TITLE:
Assessing spatial genetic structure from molecular marker data via principal component analyses: A case study in a Prosopis sp. forest
AUTHORS:
Ingrid Teich, Aníbal Verga, Mónica Balzarini
KEYWORDS:
Multivariate Analysis; Forests; Molecular Markers; Spatial Genetics; sPCA
JOURNAL NAME:
Advances in Bioscience and Biotechnology,
Vol.5 No.2,
January
24,
2014
ABSTRACT:
Advances in genotyping technology, such as molecular
markers, have noticeably improved our capacity to characterize genomes at
multiple loci. Concomitantly, the methodological framework to analyze genetic
data has expanded, and keeping abreast with the latest statistical developments
to analyze molecular marker data in the context of spatial genetics has
become a difficult task. Most methods in spatial statistics are devoted to
univariate data whereas the nature of molecular marker data is highly
dimensional. Multivariate methods are aimed at finding proximities between
entities characterized by multiple variables by summarizing information in
few synthetic variables. In particular, Principal Component analysis (PCA)

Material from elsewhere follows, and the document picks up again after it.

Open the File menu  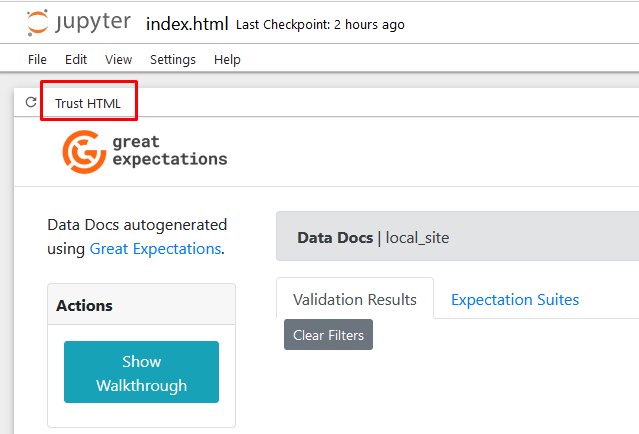coord(37,60)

has been used to study genetic structure of geo-referenced allele frequency profiles,
incorporating spatial information with a posteriori analysis. Conversely, the
recently developed spatially restricted PCA (sPCA) explicitly includes
spatial data in the optimization criterion. In this work, we compared the
results of the application of PCA and sPCA in the study of the spatial genetic
structure at fine scale of a Prosopis
flexuosa and P. chilensis hybrid
swarm. Data consisted in the genetic characterization of 87 trees sampled in
Córdoba, Argentina and genotyped at six microsatellites, which yielded 72
alleles. As expected, principal components explained more variance than sPCA
components, but were less spatially autocorrelated. The maps obtained by the
interpolation of sPC1 values allowed a better visualization of a patchy spatial
pattern of genetic variability than the PC1 synthetic map. We also proposed a
PC-sPC scatter plot of allele loadings to better understand the allele contributions
to spatial genetic variability.